WHAT NEEDS TO BE DONE: The reply should hold every record, copied exactly.

Stored data:
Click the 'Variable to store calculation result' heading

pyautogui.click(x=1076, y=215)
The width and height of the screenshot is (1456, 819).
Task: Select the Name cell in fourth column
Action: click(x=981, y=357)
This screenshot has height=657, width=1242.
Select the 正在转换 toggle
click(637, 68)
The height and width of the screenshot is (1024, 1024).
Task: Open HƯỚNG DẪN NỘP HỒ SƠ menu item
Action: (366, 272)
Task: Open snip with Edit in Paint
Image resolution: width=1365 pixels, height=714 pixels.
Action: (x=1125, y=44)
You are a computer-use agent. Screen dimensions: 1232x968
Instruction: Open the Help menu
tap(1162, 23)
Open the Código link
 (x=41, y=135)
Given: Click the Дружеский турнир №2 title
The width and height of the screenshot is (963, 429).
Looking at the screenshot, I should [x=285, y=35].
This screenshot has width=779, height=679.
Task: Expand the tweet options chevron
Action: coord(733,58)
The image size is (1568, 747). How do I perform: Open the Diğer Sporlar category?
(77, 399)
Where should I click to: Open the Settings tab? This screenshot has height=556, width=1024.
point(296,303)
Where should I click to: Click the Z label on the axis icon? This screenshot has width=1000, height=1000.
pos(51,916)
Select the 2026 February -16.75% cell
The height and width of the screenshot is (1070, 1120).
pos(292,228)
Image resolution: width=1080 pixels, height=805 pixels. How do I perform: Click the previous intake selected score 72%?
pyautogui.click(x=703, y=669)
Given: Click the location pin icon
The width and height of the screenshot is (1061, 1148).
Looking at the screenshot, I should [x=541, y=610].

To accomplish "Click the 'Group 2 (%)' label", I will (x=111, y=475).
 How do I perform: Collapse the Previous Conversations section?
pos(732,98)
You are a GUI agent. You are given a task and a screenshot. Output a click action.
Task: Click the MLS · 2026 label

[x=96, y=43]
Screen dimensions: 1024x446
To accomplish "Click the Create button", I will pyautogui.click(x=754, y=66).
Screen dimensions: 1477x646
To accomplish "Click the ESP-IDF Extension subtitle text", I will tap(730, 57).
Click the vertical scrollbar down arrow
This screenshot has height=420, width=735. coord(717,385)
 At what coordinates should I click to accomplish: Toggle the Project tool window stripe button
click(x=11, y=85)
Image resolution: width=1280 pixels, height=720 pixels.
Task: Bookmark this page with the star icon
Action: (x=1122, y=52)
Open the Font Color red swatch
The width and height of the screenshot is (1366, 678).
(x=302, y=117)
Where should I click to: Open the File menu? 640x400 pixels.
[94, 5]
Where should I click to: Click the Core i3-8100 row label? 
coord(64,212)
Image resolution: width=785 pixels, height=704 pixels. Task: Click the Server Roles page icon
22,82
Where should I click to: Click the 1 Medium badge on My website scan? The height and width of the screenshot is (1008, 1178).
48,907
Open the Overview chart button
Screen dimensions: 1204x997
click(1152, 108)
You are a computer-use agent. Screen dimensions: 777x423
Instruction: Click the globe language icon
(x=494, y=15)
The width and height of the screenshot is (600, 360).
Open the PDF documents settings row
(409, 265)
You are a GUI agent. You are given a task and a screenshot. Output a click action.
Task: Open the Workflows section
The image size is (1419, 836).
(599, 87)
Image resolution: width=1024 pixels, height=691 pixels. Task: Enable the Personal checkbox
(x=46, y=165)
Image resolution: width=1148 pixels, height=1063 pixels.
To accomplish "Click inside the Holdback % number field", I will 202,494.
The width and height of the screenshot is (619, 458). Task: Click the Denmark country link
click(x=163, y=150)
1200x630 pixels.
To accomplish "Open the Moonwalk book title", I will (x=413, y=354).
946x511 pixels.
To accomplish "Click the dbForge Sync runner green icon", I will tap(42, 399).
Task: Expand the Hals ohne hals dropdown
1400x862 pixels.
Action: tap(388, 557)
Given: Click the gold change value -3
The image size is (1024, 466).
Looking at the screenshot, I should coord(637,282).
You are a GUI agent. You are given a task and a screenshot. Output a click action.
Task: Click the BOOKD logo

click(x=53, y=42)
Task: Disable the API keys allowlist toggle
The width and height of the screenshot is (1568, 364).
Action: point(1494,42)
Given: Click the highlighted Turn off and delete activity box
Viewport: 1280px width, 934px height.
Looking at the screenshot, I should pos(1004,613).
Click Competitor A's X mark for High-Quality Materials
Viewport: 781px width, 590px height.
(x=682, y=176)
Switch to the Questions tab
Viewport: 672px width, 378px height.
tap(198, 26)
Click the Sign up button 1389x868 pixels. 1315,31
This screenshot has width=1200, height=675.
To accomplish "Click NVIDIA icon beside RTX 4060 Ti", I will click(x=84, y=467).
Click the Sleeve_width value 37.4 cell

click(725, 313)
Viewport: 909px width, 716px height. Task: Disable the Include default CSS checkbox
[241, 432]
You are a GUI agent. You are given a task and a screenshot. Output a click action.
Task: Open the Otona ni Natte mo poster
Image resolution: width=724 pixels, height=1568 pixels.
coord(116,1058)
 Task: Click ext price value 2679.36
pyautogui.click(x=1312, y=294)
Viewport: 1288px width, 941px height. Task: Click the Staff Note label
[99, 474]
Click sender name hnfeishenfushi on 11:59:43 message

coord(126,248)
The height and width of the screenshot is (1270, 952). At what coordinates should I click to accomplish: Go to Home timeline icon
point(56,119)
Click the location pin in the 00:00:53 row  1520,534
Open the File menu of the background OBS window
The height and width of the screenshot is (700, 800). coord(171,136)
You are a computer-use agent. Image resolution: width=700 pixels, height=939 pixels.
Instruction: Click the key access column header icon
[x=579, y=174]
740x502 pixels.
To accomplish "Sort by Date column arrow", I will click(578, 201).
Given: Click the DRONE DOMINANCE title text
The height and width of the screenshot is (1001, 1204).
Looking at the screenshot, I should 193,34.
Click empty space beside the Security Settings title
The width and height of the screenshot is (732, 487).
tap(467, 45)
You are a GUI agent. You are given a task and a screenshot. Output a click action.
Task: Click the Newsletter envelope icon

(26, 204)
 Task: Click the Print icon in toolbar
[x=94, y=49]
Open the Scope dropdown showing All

SOLVED EXERCISE:
Click the 'Variable to store calculation result' heading

pyautogui.click(x=1076, y=215)
The width and height of the screenshot is (1456, 819).
Task: Select the Name cell in fourth column
Action: click(x=981, y=357)
This screenshot has height=657, width=1242.
Select the 正在转换 toggle
click(637, 68)
The height and width of the screenshot is (1024, 1024).
Task: Open HƯỚNG DẪN NỘP HỒ SƠ menu item
Action: (366, 272)
Task: Open snip with Edit in Paint
Image resolution: width=1365 pixels, height=714 pixels.
Action: (x=1125, y=44)
You are a computer-use agent. Screen dimensions: 1232x968
Instruction: Open the Help menu
tap(1162, 23)
Open the Código link
 (x=41, y=135)
Given: Click the Дружеский турнир №2 title
The width and height of the screenshot is (963, 429).
Looking at the screenshot, I should [x=285, y=35].
This screenshot has width=779, height=679.
Task: Expand the tweet options chevron
Action: coord(733,58)
The image size is (1568, 747). How do I perform: Open the Diğer Sporlar category?
(77, 399)
Where should I click to: Open the Settings tab? This screenshot has height=556, width=1024.
point(296,303)
Where should I click to: Click the Z label on the axis icon? This screenshot has width=1000, height=1000.
pos(51,916)
Select the 2026 February -16.75% cell
The height and width of the screenshot is (1070, 1120).
pos(292,228)
Image resolution: width=1080 pixels, height=805 pixels. How do I perform: Click the previous intake selected score 72%?
pyautogui.click(x=703, y=669)
Given: Click the location pin icon
The width and height of the screenshot is (1061, 1148).
Looking at the screenshot, I should [x=541, y=610].

To accomplish "Click the 'Group 2 (%)' label", I will (x=111, y=475).
 How do I perform: Collapse the Previous Conversations section?
pos(732,98)
You are a GUI agent. You are given a task and a screenshot. Output a click action.
Task: Click the MLS · 2026 label

[x=96, y=43]
Screen dimensions: 1024x446
To accomplish "Click the Create button", I will pyautogui.click(x=754, y=66).
Screen dimensions: 1477x646
To accomplish "Click the ESP-IDF Extension subtitle text", I will tap(730, 57).
Click the vertical scrollbar down arrow
This screenshot has height=420, width=735. coord(717,385)
 At what coordinates should I click to accomplish: Toggle the Project tool window stripe button
click(x=11, y=85)
Image resolution: width=1280 pixels, height=720 pixels.
Task: Bookmark this page with the star icon
Action: (x=1122, y=52)
Open the Font Color red swatch
The width and height of the screenshot is (1366, 678).
(x=302, y=117)
Where should I click to: Open the File menu? 640x400 pixels.
[94, 5]
Where should I click to: Click the Core i3-8100 row label? 
coord(64,212)
Image resolution: width=785 pixels, height=704 pixels. Task: Click the Server Roles page icon
22,82
Where should I click to: Click the 1 Medium badge on My website scan? The height and width of the screenshot is (1008, 1178).
48,907
Open the Overview chart button
Screen dimensions: 1204x997
click(1152, 108)
You are a computer-use agent. Screen dimensions: 777x423
Instruction: Click the globe language icon
(x=494, y=15)
The width and height of the screenshot is (600, 360).
Open the PDF documents settings row
(409, 265)
You are a GUI agent. You are given a task and a screenshot. Output a click action.
Task: Open the Workflows section
The image size is (1419, 836).
(599, 87)
Image resolution: width=1024 pixels, height=691 pixels. Task: Enable the Personal checkbox
(x=46, y=165)
Image resolution: width=1148 pixels, height=1063 pixels.
To accomplish "Click inside the Holdback % number field", I will 202,494.
The width and height of the screenshot is (619, 458). Task: Click the Denmark country link
click(x=163, y=150)
1200x630 pixels.
To accomplish "Open the Moonwalk book title", I will (x=413, y=354).
946x511 pixels.
To accomplish "Click the dbForge Sync runner green icon", I will tap(42, 399).
Task: Expand the Hals ohne hals dropdown
1400x862 pixels.
Action: tap(388, 557)
Given: Click the gold change value -3
The image size is (1024, 466).
Looking at the screenshot, I should coord(637,282).
You are a GUI agent. You are given a task and a screenshot. Output a click action.
Task: Click the BOOKD logo

click(x=53, y=42)
Task: Disable the API keys allowlist toggle
The width and height of the screenshot is (1568, 364).
Action: point(1494,42)
Given: Click the highlighted Turn off and delete activity box
Viewport: 1280px width, 934px height.
Looking at the screenshot, I should pos(1004,613).
Click Competitor A's X mark for High-Quality Materials
Viewport: 781px width, 590px height.
(x=682, y=176)
Switch to the Questions tab
Viewport: 672px width, 378px height.
tap(198, 26)
Click the Sign up button 1389x868 pixels. 1315,31
This screenshot has width=1200, height=675.
To accomplish "Click NVIDIA icon beside RTX 4060 Ti", I will click(x=84, y=467).
Click the Sleeve_width value 37.4 cell

click(725, 313)
Viewport: 909px width, 716px height. Task: Disable the Include default CSS checkbox
[241, 432]
You are a GUI agent. You are given a task and a screenshot. Output a click action.
Task: Open the Otona ni Natte mo poster
Image resolution: width=724 pixels, height=1568 pixels.
coord(116,1058)
 Task: Click ext price value 2679.36
pyautogui.click(x=1312, y=294)
Viewport: 1288px width, 941px height. Task: Click the Staff Note label
[99, 474]
Click sender name hnfeishenfushi on 11:59:43 message

coord(126,248)
The height and width of the screenshot is (1270, 952). At what coordinates should I click to accomplish: Go to Home timeline icon
point(56,119)
Click the location pin in the 00:00:53 row  1520,534
Open the File menu of the background OBS window
The height and width of the screenshot is (700, 800). coord(171,136)
You are a computer-use agent. Image resolution: width=700 pixels, height=939 pixels.
Instruction: Click the key access column header icon
[x=579, y=174]
740x502 pixels.
To accomplish "Sort by Date column arrow", I will click(578, 201).
Given: Click the DRONE DOMINANCE title text
The height and width of the screenshot is (1001, 1204).
Looking at the screenshot, I should 193,34.
Click empty space beside the Security Settings title
The width and height of the screenshot is (732, 487).
tap(467, 45)
You are a GUI agent. You are given a task and a screenshot. Output a click action.
Task: Click the Newsletter envelope icon

(26, 204)
 Task: Click the Print icon in toolbar
[x=94, y=49]
Open the Scope dropdown showing All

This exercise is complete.